══ Source document

Appears I stand corrected. This is 20 mins long but worth the watch.


----------



## Mark K

The recertification form/program has multiple problems from the perspective of the engineer performing the inspections.

Engineers do not certify buildings,  rather they express professional opinions.  Certifications have great impact on professional liability insurance premiums. and increase liability exposure.  This does not prevent the engineer from identifying likely problem areas and making recommendations.

The document does not include any objective criteria as to what is structurally safe thus making it difficult for the engineer to make a statement regarding  structural safety.  Structural safety is often times very subjective.  Note that the building code does not require a statement that the building is structurally safe.

The discussion following the form can more appropriately be characterized a a rambling collection of random thoughts. 

The form does not give any indication of the criteria the building official will use in evaluating the report.  What constitutes good, fair, or poor condition when filling out the report form.


----------



## chris kennedy

This is an interesting pic. Note the slab punch through on the column. I may be just an electrician but I have installed so much conduit in these type of structures that the amount of reinforcing steel sticking out of this column just seems to be less than what I'm used to working around.


----------



## jar546

Perspective and discussion:


----------



## jar546

More information to digest and evaluate.  We may wait months for the official report on the cause of the collapse, but in the meantime, a healthy, professional discussion can take place.

════
══ Data segment

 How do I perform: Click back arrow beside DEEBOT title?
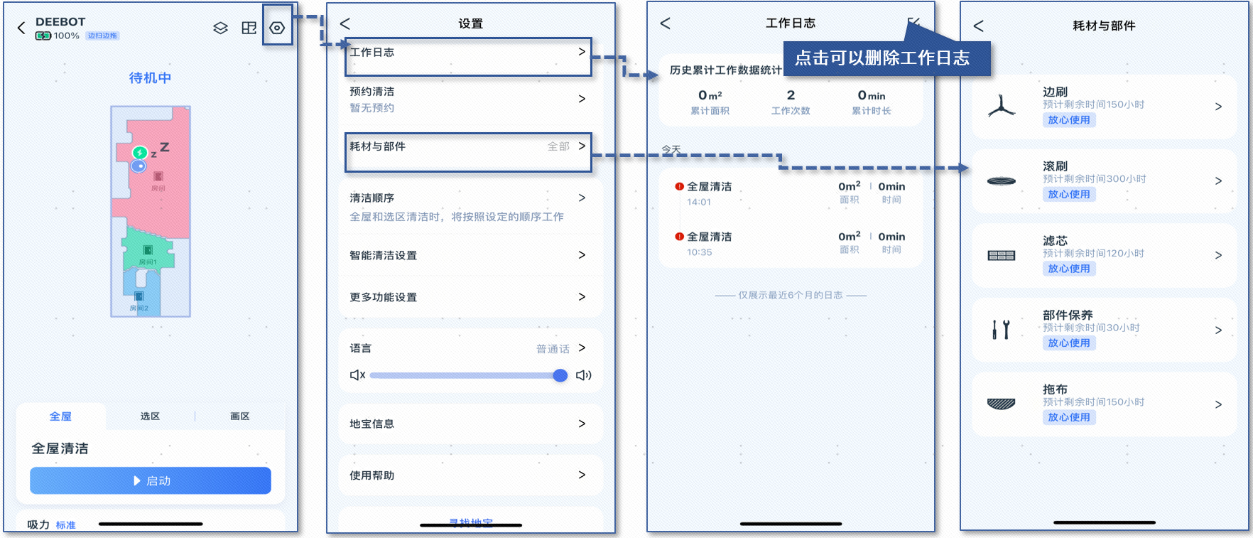(21, 28)
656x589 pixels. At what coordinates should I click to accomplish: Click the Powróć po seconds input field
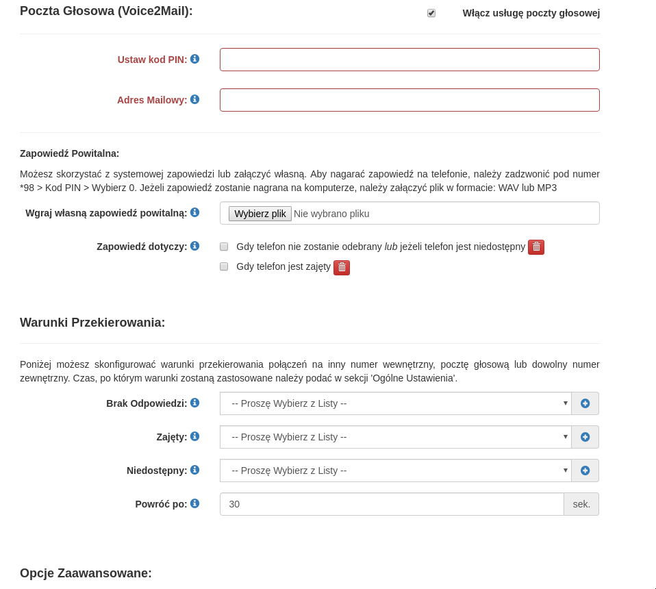(x=392, y=504)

════

▶ _Problems to work on_:
1. Answer these about the forum thread:
(a) How long is the video mentioned in the first post?
(b) According to Mark K, what do engineers express rather than certifying buildings?
(c) What trade does chris kennedy say he works in?
2. Repeat the part of the forum thread that opens with the words "The discussion following" and closes with "to working around.".
The lines shown above come from a different source than the forum thread.

▶ _Responses to the tasks_:
1.
(a) 20 minutes
(b) Professional opinions
(c) He is an electrician.

2.
The discussion following the form can more appropriately be characterized a a rambling collection of random thoughts. 

The form does not give any indication of the criteria the building official will use in evaluating the report.  What constitutes good, fair, or poor condition when filling out the report form.


----------



## chris kennedy

This is an interesting pic. Note the slab punch through on the column. I may be just an electrician but I have installed so much conduit in these type of structures that the amount of reinforcing steel sticking out of this column just seems to be less than what I'm used to working around.